Fresh fighting has broken out in South Sudan just days after the government and several opposition groups inked a peace deal in neighboring Ethiopia.
Both government and opposition have blamed each other for the latest fighting in parts of Kajo-Keji and Lainya Counties respectively.
Lam Paul Gabriel, Deputy military spokesman of the main rebel group, the Sudan People's Liberation Army in Opposition (SPLA-IO), alleged that government forces begun attacking their bases on Wednesday, the day the warring factions signed the peace deal.
He said fighting continued until Friday and at least eight government soldiers were killed during the three days offensive, a claim not independently verified.
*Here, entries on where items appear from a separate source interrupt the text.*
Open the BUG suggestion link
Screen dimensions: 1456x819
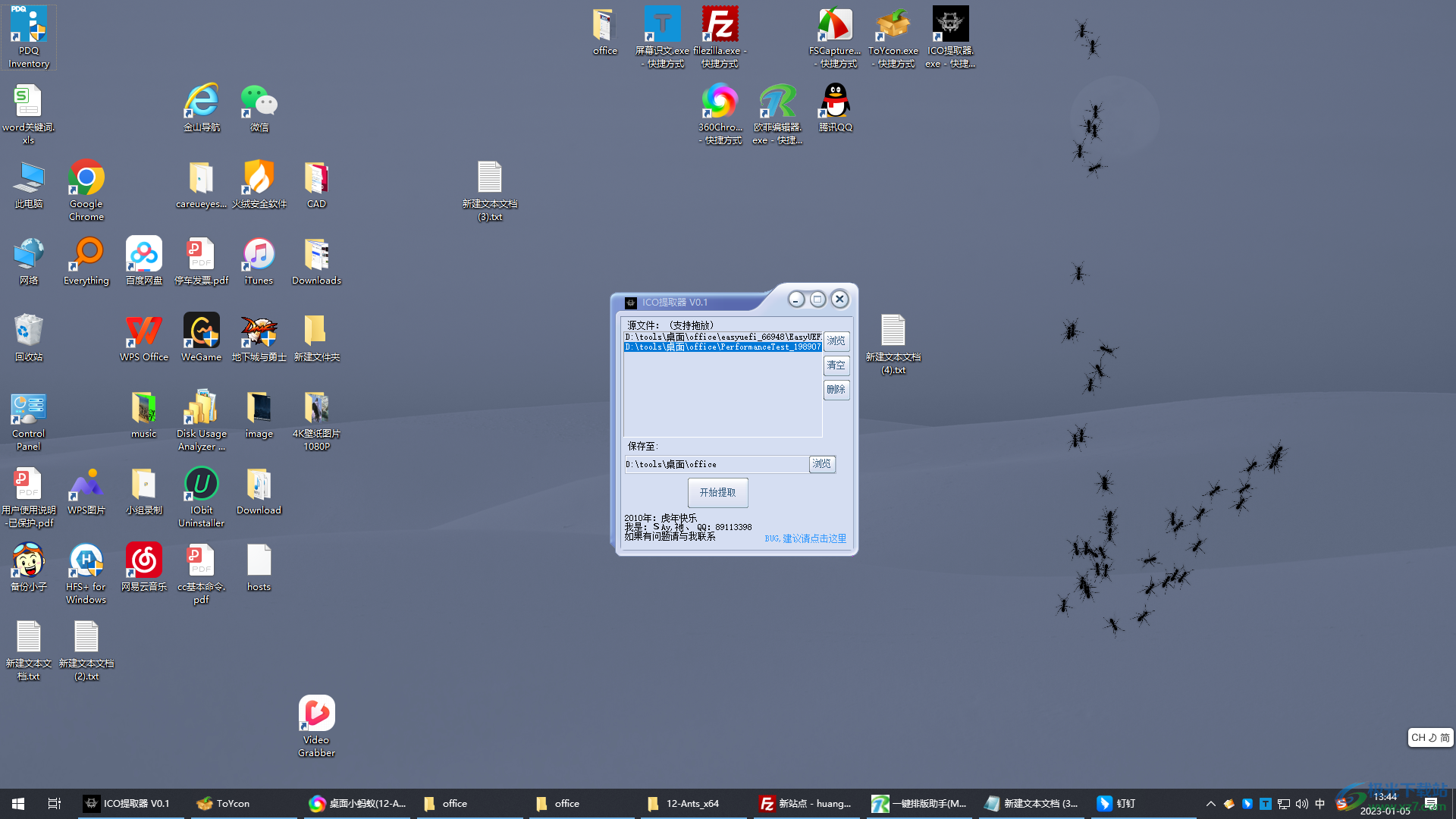tap(805, 538)
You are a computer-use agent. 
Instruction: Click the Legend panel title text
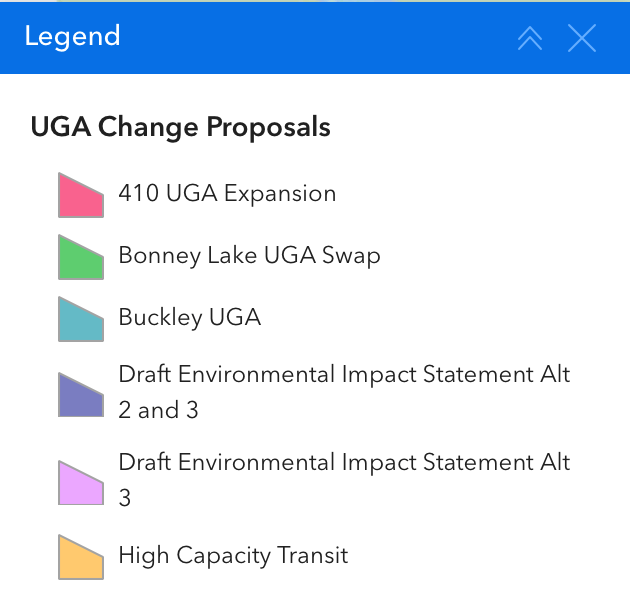[72, 37]
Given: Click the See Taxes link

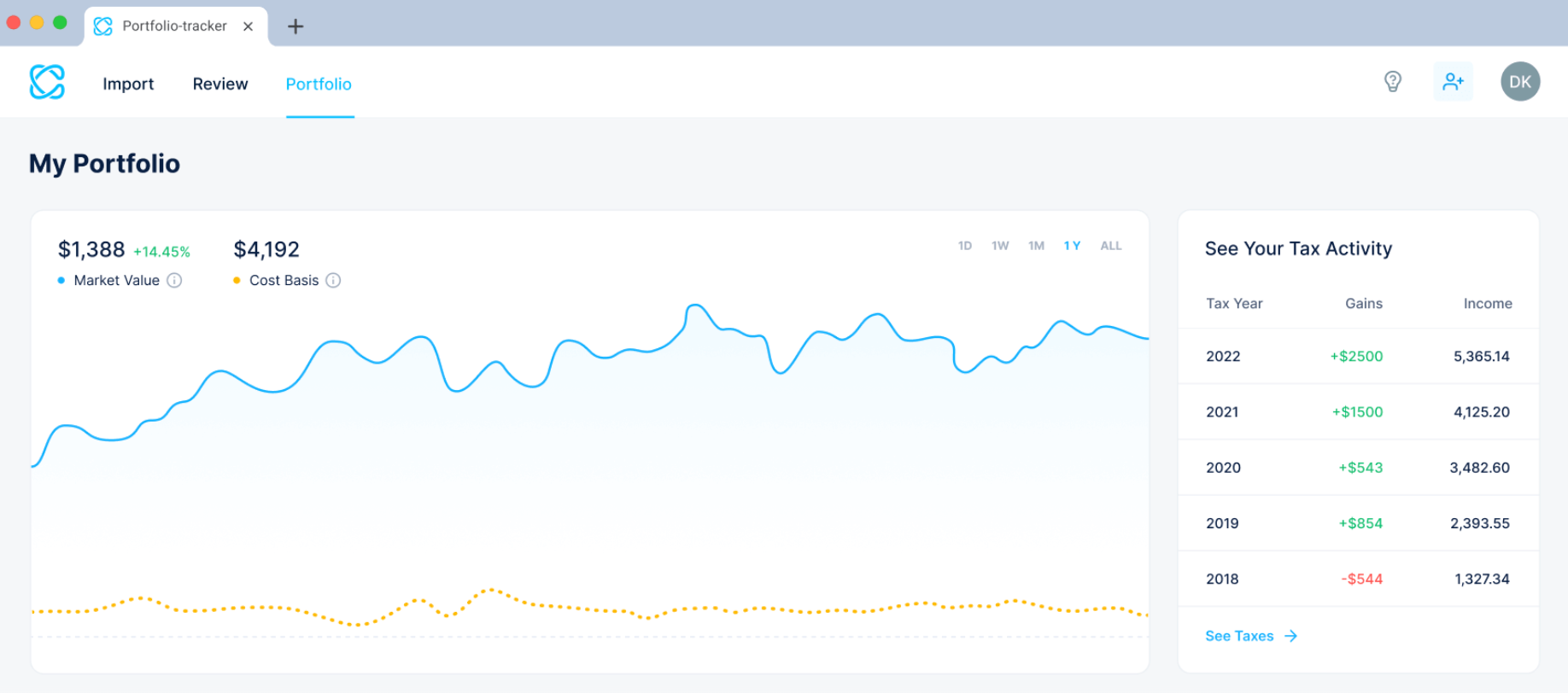Looking at the screenshot, I should coord(1238,636).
Government military spokesman Lul Roai Koang dismissed the accusations as "negative propaganda", adding that the rebels have embarked on massive offensive in the southern and northern parts of the country in a bid to capture more territory for cantonment of their forces.
"A number of rebels hiding along the border with Uganda started launching operations against our forces in Sokare in Kajo Keji County and in Lainya with the intention of capturing more territory," Koang said.
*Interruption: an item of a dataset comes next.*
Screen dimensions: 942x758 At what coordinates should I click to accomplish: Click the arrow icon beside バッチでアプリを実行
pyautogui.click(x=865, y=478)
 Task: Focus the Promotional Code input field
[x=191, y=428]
"The rebels are the ones who have been on the offensive and when they started to launch their offensive, they start with negative propaganda that they are victims of attacks," he added.
South Sudan descended into civil war in late 2013, and the conflict has created one of the fastest growing refugee crises in the world.
The UN estimates that about 4 million South Sudanese have been displaced internally and externally. A peace deal signed in August 2015 collapsed following renewed violence in the capital, Juba in July 2016.
South Sudanese President Salva Kiir, his former deputy and arch rival Riek Machar and several opposition groups were reported on Wednesday to have signed a new power-sharing deal aimed at ending the five-year old conflict.
Under the reported deal, Machar will be reinstated as Kiir's deputy.